# DIRECTIONS FOR THIS TASK:
Write out the following records exactly, each one in full.

# DATASET RECORDS:
=======
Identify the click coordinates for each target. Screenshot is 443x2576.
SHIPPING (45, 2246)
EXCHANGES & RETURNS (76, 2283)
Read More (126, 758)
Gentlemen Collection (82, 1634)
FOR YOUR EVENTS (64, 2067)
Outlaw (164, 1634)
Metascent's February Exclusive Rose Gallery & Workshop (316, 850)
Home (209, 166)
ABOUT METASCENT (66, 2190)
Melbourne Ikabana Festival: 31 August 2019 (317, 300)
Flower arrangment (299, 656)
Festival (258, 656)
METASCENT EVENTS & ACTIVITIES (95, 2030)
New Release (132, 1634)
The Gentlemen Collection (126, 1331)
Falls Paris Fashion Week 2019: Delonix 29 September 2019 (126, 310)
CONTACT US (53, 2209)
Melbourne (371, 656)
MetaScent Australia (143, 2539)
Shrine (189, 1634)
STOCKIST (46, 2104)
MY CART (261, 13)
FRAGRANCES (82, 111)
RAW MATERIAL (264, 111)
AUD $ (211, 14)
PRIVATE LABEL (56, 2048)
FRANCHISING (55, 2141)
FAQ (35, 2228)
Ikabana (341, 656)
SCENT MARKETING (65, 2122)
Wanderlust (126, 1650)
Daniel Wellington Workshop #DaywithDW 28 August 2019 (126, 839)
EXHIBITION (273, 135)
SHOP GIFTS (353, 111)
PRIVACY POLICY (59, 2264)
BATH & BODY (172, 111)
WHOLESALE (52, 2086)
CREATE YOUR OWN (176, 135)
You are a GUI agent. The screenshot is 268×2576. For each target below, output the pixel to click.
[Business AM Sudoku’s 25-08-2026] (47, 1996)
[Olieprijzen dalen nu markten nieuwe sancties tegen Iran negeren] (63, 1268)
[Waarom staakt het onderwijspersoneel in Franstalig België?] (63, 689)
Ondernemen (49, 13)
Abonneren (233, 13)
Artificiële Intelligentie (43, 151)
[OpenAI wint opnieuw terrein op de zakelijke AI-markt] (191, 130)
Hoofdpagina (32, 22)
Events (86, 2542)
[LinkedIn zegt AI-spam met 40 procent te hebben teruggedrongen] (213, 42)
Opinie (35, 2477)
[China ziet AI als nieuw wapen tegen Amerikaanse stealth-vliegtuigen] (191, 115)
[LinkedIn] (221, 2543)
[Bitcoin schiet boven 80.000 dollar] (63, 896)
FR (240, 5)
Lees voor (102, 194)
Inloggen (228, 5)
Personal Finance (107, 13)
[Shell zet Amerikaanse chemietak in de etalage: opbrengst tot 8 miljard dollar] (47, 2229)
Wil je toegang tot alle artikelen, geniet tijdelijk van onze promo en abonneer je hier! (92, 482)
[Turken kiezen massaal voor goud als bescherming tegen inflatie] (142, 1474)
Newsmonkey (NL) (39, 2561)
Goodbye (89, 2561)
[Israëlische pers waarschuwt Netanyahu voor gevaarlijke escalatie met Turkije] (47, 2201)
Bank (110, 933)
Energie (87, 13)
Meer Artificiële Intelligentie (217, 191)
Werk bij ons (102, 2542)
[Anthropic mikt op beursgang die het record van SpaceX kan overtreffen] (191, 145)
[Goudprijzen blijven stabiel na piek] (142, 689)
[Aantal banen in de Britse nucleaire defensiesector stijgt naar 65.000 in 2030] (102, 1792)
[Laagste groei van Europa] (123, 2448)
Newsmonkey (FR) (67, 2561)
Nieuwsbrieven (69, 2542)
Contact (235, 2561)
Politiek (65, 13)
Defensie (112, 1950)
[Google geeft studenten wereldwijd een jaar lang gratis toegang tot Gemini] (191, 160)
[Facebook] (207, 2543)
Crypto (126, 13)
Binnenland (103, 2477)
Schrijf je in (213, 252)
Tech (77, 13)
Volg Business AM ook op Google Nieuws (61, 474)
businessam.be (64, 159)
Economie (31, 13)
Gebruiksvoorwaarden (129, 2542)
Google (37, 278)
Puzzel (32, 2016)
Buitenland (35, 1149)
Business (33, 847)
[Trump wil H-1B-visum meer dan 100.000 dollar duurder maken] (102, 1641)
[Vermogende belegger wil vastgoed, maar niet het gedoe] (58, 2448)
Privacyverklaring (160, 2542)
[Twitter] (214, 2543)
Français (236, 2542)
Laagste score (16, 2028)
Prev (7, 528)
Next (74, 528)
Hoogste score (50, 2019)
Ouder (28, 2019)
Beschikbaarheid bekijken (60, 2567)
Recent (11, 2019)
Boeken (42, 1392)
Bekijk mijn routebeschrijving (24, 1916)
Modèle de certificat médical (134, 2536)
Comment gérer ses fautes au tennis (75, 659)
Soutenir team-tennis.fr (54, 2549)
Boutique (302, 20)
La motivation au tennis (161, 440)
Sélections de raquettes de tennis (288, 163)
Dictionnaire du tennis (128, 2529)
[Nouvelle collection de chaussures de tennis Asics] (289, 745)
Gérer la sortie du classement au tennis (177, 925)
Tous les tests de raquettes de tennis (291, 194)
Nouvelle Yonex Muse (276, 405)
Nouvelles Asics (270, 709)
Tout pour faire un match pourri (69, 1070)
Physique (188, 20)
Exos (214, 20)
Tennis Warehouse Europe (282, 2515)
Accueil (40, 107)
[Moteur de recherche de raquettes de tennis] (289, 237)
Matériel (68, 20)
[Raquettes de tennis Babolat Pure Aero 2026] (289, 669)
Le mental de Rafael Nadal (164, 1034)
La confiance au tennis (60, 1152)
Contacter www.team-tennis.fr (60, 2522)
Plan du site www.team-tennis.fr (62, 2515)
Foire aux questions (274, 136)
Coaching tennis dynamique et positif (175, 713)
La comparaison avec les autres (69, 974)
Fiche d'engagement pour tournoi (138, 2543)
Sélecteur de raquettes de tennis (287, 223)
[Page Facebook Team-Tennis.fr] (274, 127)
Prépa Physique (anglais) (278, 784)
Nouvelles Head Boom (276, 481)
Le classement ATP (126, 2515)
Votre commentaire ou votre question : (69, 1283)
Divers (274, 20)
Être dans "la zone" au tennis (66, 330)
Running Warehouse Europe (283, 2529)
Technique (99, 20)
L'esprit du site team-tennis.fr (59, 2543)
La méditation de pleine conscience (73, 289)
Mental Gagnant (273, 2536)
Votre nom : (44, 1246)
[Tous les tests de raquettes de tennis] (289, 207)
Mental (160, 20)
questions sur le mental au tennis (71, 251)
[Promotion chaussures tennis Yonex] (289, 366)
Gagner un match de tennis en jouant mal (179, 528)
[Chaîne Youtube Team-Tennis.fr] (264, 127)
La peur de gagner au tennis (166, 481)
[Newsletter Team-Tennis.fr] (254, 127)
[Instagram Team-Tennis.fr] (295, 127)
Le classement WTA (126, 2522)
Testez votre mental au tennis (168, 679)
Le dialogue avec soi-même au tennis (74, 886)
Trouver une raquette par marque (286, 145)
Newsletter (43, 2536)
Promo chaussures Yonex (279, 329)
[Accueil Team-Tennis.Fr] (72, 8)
=======
# RESULT OF THE TASK:
Identify the click coordinates for each target. Screenshot is 443x2576.
SHIPPING (45, 2246)
EXCHANGES & RETURNS (76, 2283)
Read More (126, 758)
Gentlemen Collection (82, 1634)
FOR YOUR EVENTS (64, 2067)
Outlaw (164, 1634)
Metascent's February Exclusive Rose Gallery & Workshop (316, 850)
Home (209, 166)
ABOUT METASCENT (66, 2190)
Melbourne Ikabana Festival: 31 August 2019 (317, 300)
Flower arrangment (299, 656)
Festival (258, 656)
METASCENT EVENTS & ACTIVITIES (95, 2030)
New Release (132, 1634)
The Gentlemen Collection (126, 1331)
Falls Paris Fashion Week 2019: Delonix 29 September 2019 (126, 310)
CONTACT US (53, 2209)
Melbourne (371, 656)
MetaScent Australia (143, 2539)
Shrine (189, 1634)
STOCKIST (46, 2104)
MY CART (261, 13)
FRAGRANCES (82, 111)
RAW MATERIAL (264, 111)
AUD $ (211, 14)
PRIVATE LABEL (56, 2048)
FRANCHISING (55, 2141)
FAQ (35, 2228)
Ikabana (341, 656)
SCENT MARKETING (65, 2122)
Wanderlust (126, 1650)
Daniel Wellington Workshop #DaywithDW 28 August 2019 (126, 839)
EXHIBITION (273, 135)
SHOP GIFTS (353, 111)
PRIVACY POLICY (59, 2264)
BATH & BODY (172, 111)
WHOLESALE (52, 2086)
CREATE YOUR OWN (176, 135)
You are a GUI agent. The screenshot is 268×2576. For each target below, output the pixel to click.
[Business AM Sudoku’s 25-08-2026] (47, 1996)
[Olieprijzen dalen nu markten nieuwe sancties tegen Iran negeren] (63, 1268)
[Waarom staakt het onderwijspersoneel in Franstalig België?] (63, 689)
Ondernemen (49, 13)
Abonneren (233, 13)
Artificiële Intelligentie (43, 151)
[OpenAI wint opnieuw terrein op de zakelijke AI-markt] (191, 130)
Hoofdpagina (32, 22)
Events (86, 2542)
[LinkedIn zegt AI-spam met 40 procent te hebben teruggedrongen] (213, 42)
Opinie (35, 2477)
[China ziet AI als nieuw wapen tegen Amerikaanse stealth-vliegtuigen] (191, 115)
[LinkedIn] (221, 2543)
[Bitcoin schiet boven 80.000 dollar] (63, 896)
FR (240, 5)
Lees voor (102, 194)
Inloggen (228, 5)
Personal Finance (107, 13)
[Shell zet Amerikaanse chemietak in de etalage: opbrengst tot 8 miljard dollar] (47, 2229)
Wil je toegang tot alle artikelen, geniet tijdelijk van onze promo en abonneer je hier! (92, 482)
[Turken kiezen massaal voor goud als bescherming tegen inflatie] (142, 1474)
Newsmonkey (NL) (39, 2561)
Goodbye (89, 2561)
[Israëlische pers waarschuwt Netanyahu voor gevaarlijke escalatie met Turkije] (47, 2201)
Bank (110, 933)
Energie (87, 13)
Meer Artificiële Intelligentie (217, 191)
Werk bij ons (102, 2542)
[Anthropic mikt op beursgang die het record van SpaceX kan overtreffen] (191, 145)
[Goudprijzen blijven stabiel na piek] (142, 689)
[Aantal banen in de Britse nucleaire defensiesector stijgt naar 65.000 in 2030] (102, 1792)
[Laagste groei van Europa] (123, 2448)
Newsmonkey (FR) (67, 2561)
Nieuwsbrieven (69, 2542)
Contact (235, 2561)
Politiek (65, 13)
Defensie (112, 1950)
[Google geeft studenten wereldwijd een jaar lang gratis toegang tot Gemini] (191, 160)
[Facebook] (207, 2543)
Crypto (126, 13)
Binnenland (103, 2477)
Schrijf je in (213, 252)
Tech (77, 13)
Volg Business AM ook op Google Nieuws (61, 474)
businessam.be (64, 159)
Economie (31, 13)
Gebruiksvoorwaarden (129, 2542)
Google (37, 278)
Puzzel (32, 2016)
Buitenland (35, 1149)
Business (33, 847)
[Trump wil H-1B-visum meer dan 100.000 dollar duurder maken] (102, 1641)
[Vermogende belegger wil vastgoed, maar niet het gedoe] (58, 2448)
Privacyverklaring (160, 2542)
[Twitter] (214, 2543)
Français (236, 2542)
Laagste score (16, 2028)
Prev (7, 528)
Next (74, 528)
Hoogste score (50, 2019)
Ouder (28, 2019)
Beschikbaarheid bekijken (60, 2567)
Recent (11, 2019)
Boeken (42, 1392)
Bekijk mijn routebeschrijving (24, 1916)
Modèle de certificat médical (134, 2536)
Comment gérer ses fautes au tennis (75, 659)
Soutenir team-tennis.fr (54, 2549)
Boutique (302, 20)
La motivation au tennis (161, 440)
Sélections de raquettes de tennis (288, 163)
Dictionnaire du tennis (128, 2529)
[Nouvelle collection de chaussures de tennis Asics] (289, 745)
Gérer la sortie du classement au tennis (177, 925)
Tous les tests de raquettes de tennis (291, 194)
Nouvelle Yonex Muse (276, 405)
Nouvelles Asics (270, 709)
Tout pour faire un match pourri (69, 1070)
Physique (188, 20)
Exos (214, 20)
Tennis Warehouse Europe (282, 2515)
Accueil (40, 107)
[Moteur de recherche de raquettes de tennis] (289, 237)
Matériel (68, 20)
[Raquettes de tennis Babolat Pure Aero 2026] (289, 669)
Le mental de Rafael Nadal (164, 1034)
La confiance au tennis (60, 1152)
Contacter www.team-tennis.fr (60, 2522)
Plan du site www.team-tennis.fr (62, 2515)
Foire aux questions (274, 136)
Coaching tennis dynamique et positif (175, 713)
La comparaison avec les autres (69, 974)
Fiche d'engagement pour tournoi (138, 2543)
Sélecteur de raquettes de tennis (287, 223)
[Page Facebook Team-Tennis.fr] (274, 127)
Prépa Physique (anglais) (278, 784)
Nouvelles Head Boom (276, 481)
Le classement ATP (126, 2515)
Votre commentaire ou votre question : (69, 1283)
Divers (274, 20)
Être dans "la zone" au tennis (66, 330)
Running Warehouse Europe (283, 2529)
Technique (99, 20)
L'esprit du site team-tennis.fr (59, 2543)
La méditation de pleine conscience (73, 289)
Mental Gagnant (273, 2536)
Votre nom : (44, 1246)
[Tous les tests de raquettes de tennis] (289, 207)
Mental (160, 20)
questions sur le mental au tennis (71, 251)
[Promotion chaussures tennis Yonex] (289, 366)
Gagner un match de tennis en jouant mal (179, 528)
[Chaîne Youtube Team-Tennis.fr] (264, 127)
La peur de gagner au tennis (166, 481)
[Newsletter Team-Tennis.fr] (254, 127)
[Instagram Team-Tennis.fr] (295, 127)
Le classement WTA (126, 2522)
Testez votre mental au tennis (168, 679)
Le dialogue avec soi-même au tennis (74, 886)
Trouver une raquette par marque (286, 145)
Newsletter (43, 2536)
Promo chaussures Yonex (279, 329)
[Accueil Team-Tennis.Fr] (72, 8)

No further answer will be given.